The fun thing about historical fiction is that ambiguity and uncertainty inherent in certain time periods leave a lot of room for play. That leads to stories like The Scribe of Siena, about a neurosurgeon in New York who travels to Siena, Italy to continue her recently deceased brother's research. From there, she winds up on the trail of a possible conspiracy leading to the fall of the city, assuming she can survive long enough to share what she has learned.

 

I want to say upfront that the half star was docked from this book's score solely because of the length of some of the chapters. One was 43 pages and I am not a fan of chapters exceeding 15 pages in length. As you can likely see by the number of books I have going at any one point in time, I've got a bit of reading ADD.

 

That said, this book has FAR more strengths than weaknesses. Chief among them is Winawer's attention to detail, which feeds into and strengthens the narrative of the story. The world she creates in mid-14th Century Siena is rich and deeply imagined, coming to vivid life in my mind as I read. I don't remember the last book that was this effortless for me to imagine how things looked, felt, and smelled. As an example, I had never seen pictures of the Ospedale before, yet the other day I googled it out of curiosity and it was identical to what I had pictured as I read the book, down to the set-up of the other buildings and streets around it.

 

That takes a special level of skill and Melodie Winawer has got it.

 

Beatrice, our main character on this historical romantic adventure, was another relatively strong point.
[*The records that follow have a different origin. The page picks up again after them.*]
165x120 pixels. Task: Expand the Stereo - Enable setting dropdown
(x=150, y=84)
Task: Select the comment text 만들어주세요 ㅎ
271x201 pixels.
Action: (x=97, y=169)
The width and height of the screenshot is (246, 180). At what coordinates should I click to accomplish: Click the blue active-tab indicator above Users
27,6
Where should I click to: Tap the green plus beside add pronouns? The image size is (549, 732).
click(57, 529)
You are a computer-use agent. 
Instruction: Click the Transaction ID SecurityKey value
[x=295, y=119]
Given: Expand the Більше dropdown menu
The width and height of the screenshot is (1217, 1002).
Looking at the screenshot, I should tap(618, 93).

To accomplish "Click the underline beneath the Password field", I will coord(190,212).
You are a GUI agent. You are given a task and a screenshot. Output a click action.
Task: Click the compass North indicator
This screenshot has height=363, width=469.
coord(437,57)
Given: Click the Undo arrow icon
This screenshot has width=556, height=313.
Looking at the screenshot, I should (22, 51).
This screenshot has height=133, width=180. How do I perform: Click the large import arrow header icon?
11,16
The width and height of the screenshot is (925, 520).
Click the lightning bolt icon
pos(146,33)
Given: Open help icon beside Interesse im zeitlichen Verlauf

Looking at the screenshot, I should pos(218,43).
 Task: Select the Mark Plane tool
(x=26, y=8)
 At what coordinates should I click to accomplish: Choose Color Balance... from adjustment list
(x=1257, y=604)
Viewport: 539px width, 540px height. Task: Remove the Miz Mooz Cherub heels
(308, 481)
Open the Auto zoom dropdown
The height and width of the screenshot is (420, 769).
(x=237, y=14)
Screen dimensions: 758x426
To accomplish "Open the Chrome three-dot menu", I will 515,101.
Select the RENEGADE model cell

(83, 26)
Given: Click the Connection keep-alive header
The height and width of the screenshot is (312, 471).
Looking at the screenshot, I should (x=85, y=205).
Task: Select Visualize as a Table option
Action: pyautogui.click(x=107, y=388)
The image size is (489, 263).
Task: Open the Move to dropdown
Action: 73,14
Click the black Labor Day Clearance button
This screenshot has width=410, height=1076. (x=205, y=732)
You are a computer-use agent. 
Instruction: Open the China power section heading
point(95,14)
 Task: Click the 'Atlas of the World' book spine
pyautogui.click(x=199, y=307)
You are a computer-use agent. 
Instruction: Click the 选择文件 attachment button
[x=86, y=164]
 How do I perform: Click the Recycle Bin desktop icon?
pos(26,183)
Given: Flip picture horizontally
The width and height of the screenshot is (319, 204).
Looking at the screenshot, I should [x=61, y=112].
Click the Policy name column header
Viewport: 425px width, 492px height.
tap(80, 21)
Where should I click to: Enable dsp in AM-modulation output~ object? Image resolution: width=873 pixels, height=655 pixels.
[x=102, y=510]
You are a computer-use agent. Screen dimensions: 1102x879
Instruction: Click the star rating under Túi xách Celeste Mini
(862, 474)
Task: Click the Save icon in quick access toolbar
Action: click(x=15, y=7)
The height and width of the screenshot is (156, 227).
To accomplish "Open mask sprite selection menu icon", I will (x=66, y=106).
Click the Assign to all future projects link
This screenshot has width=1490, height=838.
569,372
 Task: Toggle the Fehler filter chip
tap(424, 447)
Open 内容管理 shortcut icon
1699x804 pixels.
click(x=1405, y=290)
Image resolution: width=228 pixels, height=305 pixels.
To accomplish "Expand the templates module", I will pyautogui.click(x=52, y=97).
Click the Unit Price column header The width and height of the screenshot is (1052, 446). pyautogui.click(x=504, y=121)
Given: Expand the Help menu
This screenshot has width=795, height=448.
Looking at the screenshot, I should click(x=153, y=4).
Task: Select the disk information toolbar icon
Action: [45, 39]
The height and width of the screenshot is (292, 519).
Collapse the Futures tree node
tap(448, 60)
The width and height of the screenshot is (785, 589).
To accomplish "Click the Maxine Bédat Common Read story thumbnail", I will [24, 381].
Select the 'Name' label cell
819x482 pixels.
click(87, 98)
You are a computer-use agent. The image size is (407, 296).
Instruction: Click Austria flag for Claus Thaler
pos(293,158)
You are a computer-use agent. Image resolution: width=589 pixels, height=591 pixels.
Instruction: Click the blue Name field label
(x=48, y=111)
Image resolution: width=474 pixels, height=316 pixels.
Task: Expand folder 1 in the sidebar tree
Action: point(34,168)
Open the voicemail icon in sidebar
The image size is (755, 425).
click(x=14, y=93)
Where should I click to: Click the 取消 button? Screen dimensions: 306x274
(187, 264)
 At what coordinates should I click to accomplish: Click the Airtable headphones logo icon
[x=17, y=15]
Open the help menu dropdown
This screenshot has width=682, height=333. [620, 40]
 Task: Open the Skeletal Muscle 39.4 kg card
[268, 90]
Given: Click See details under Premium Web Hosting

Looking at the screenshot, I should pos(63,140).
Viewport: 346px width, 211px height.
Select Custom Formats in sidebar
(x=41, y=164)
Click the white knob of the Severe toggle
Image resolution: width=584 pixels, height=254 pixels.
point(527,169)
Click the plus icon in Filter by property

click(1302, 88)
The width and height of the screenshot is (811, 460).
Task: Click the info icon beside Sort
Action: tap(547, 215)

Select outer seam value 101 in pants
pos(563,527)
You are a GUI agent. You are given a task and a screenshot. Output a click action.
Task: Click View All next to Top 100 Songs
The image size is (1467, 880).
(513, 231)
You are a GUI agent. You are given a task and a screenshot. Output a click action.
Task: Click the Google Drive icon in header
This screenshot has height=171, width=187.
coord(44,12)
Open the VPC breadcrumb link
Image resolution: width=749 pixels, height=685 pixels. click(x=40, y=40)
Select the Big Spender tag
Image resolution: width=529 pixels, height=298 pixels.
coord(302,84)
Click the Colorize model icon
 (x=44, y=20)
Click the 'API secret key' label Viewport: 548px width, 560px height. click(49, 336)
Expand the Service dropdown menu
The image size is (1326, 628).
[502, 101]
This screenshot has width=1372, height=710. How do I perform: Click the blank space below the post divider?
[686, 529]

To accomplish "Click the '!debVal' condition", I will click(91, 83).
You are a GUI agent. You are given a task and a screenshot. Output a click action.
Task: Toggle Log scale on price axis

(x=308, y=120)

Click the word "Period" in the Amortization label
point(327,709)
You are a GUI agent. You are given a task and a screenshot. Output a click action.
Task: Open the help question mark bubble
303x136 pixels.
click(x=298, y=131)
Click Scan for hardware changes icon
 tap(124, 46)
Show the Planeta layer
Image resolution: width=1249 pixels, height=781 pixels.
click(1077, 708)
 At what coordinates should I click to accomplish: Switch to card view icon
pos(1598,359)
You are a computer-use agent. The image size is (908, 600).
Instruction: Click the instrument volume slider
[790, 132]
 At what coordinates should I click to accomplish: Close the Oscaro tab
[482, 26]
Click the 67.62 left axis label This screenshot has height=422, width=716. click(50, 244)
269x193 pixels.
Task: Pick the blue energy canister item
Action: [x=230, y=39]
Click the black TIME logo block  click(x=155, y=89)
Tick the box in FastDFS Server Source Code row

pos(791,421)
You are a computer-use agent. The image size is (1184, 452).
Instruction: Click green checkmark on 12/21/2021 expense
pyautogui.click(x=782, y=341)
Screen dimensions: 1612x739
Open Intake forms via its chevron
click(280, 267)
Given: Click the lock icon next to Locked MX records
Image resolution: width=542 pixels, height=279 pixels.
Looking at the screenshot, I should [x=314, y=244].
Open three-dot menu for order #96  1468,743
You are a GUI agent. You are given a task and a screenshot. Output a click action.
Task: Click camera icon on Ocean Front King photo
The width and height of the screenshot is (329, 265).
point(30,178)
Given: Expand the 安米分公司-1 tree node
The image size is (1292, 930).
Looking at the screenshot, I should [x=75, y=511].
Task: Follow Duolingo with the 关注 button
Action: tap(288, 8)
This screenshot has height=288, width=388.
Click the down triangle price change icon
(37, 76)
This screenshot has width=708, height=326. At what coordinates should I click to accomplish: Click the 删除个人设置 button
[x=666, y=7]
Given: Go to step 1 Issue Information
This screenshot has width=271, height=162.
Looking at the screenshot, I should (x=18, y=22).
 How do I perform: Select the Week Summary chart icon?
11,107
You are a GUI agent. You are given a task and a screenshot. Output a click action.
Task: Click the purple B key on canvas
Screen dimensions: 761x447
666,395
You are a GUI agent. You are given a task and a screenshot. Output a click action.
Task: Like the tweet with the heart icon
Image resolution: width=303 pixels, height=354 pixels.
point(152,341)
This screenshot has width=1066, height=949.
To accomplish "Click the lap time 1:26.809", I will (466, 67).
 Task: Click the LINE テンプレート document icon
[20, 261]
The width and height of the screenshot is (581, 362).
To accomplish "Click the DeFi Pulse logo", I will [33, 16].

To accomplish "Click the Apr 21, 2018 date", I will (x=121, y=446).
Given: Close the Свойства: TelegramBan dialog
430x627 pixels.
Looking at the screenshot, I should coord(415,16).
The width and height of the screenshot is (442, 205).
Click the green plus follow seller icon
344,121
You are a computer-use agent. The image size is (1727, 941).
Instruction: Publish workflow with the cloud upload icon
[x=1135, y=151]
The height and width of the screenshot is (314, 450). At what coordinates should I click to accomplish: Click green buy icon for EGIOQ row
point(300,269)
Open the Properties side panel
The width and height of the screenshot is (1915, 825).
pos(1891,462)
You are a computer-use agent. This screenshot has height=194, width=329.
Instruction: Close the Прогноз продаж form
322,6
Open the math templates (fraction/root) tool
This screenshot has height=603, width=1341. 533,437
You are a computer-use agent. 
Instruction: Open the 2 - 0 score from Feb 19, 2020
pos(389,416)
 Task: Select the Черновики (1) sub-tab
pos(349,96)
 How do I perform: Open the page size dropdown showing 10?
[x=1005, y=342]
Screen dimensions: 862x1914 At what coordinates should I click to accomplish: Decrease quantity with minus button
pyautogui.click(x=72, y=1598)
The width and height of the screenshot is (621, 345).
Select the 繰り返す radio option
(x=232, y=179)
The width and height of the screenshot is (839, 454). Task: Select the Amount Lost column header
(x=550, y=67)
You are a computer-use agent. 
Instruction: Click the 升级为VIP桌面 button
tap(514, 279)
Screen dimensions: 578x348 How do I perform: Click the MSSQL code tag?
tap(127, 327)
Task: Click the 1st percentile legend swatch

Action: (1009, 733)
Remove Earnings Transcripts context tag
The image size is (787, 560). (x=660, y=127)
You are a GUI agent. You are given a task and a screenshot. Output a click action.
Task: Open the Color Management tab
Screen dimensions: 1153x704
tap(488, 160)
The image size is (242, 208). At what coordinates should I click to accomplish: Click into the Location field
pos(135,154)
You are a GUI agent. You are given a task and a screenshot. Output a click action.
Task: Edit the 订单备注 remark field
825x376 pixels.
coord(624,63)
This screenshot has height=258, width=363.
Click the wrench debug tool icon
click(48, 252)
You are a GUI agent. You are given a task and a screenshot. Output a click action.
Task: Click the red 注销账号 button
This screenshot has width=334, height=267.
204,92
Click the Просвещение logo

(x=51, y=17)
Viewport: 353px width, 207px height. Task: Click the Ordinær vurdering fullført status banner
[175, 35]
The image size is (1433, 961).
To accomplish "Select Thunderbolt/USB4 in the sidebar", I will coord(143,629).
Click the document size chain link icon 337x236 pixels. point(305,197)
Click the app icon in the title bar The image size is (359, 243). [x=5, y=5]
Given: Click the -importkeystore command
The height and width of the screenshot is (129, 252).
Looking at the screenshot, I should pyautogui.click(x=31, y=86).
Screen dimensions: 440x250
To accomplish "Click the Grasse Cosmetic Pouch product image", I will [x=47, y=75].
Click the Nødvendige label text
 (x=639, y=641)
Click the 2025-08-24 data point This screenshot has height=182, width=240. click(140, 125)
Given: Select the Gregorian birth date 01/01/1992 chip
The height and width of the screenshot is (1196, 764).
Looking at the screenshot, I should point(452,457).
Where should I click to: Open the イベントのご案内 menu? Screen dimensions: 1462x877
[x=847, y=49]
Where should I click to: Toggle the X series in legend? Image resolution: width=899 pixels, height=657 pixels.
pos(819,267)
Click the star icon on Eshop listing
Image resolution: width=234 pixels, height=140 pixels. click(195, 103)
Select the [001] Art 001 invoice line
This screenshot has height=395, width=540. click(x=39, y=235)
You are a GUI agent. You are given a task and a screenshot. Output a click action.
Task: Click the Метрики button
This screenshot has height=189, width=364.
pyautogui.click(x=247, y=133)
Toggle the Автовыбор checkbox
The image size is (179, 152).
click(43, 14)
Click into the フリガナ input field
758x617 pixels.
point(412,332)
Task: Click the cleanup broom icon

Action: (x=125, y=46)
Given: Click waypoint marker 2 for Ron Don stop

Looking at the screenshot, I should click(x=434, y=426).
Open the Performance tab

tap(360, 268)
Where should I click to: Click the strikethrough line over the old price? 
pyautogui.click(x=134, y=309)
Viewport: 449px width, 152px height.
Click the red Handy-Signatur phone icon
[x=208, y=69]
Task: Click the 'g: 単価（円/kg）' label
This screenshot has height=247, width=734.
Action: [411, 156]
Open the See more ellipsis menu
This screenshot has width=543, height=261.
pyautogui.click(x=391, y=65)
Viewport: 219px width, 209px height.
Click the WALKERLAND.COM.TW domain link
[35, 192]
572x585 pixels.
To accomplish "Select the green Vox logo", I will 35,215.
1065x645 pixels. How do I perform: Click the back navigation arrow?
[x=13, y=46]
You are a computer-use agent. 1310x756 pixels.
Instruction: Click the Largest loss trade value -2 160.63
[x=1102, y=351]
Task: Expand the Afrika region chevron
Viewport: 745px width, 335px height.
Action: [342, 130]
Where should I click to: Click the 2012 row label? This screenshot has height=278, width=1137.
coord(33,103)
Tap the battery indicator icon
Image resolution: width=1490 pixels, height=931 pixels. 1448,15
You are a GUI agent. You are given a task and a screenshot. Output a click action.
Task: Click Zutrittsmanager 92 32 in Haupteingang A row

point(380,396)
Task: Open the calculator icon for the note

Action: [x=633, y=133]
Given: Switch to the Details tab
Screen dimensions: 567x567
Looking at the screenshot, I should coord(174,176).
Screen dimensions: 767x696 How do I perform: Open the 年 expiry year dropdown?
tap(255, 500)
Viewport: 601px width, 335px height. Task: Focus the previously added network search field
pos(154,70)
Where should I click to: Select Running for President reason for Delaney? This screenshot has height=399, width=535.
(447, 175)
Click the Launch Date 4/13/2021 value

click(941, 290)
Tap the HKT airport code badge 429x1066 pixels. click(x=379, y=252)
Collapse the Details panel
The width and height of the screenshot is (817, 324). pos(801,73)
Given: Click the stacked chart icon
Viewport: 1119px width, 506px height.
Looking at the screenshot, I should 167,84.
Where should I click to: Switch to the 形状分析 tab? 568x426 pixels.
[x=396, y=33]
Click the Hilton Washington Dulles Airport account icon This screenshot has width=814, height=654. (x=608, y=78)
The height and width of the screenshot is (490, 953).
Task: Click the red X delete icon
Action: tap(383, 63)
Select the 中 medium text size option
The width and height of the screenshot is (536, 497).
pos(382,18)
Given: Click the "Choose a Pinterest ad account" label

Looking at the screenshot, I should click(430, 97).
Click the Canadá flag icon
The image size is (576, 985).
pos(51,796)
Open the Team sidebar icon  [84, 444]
While she maybe could have been a little more flawed, it wasn't particularly necessary in this case due to the inherent flaws that came with a 21st Century woman being transported to 1347 and required to figure out how to function in a new, but old, society.

 

Overall, I very highly recommend this book and actually intend to buy a hard copy myself. I may even spring for a hard cover, and I save those for special cases.